Suddenly, a jolt. The void erupted with electric whiteness, and his body stiffened and locked into a terrible seizure. Then, a release. He tried to breathe but his lungs contracted in seizure. A second later, another jolt. His entire body locked and strained, to the point where he felt his muscles were going to tear into little shreds of meat and every nerve ending in his body sharply pulsated with self-awareness. His ears rang, and he saw blinding bright whiteness although his eyes were tightly shut. As the seizure gave way, the ringing in his ears began to subside. He started to hear voices around him.

“Pulse stabilizing. Eighty-six-by-fifty-three”

“Injecting twenty adrenaline.”

A fire started to spread through his arteries, igniting his chest and forehead in a fever. He still saw the bright whiteness around him, yet it has already lost some of its intensity.

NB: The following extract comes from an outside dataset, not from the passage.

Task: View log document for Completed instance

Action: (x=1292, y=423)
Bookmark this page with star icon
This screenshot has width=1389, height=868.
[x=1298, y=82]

“Pulse ninety-two-by-sixty-five and rising.”

The voices were becoming less and less discernable, and Ed passively listened to the blurred string of sounds around him until he fell asleep from exhaustion.

“I bet you this guy got a good glimpse of heaven,” observed one of the intensive-care nurses as they were wheeling him to the rehabilitation unit.

The trauma ward nurse shook her head.

“Damn crazy drivers,” she said quietly to herself.

The man in the pale-green golf shirt and the woman in the summer dress were silently sitting in front of the small round dining table, three dishes of mashed potatoes and meat cutlets and some vegetables for the side already cold on it.

“He’ll be back,” the man finally uttered and swallowed hard, although his mouth was completely dry.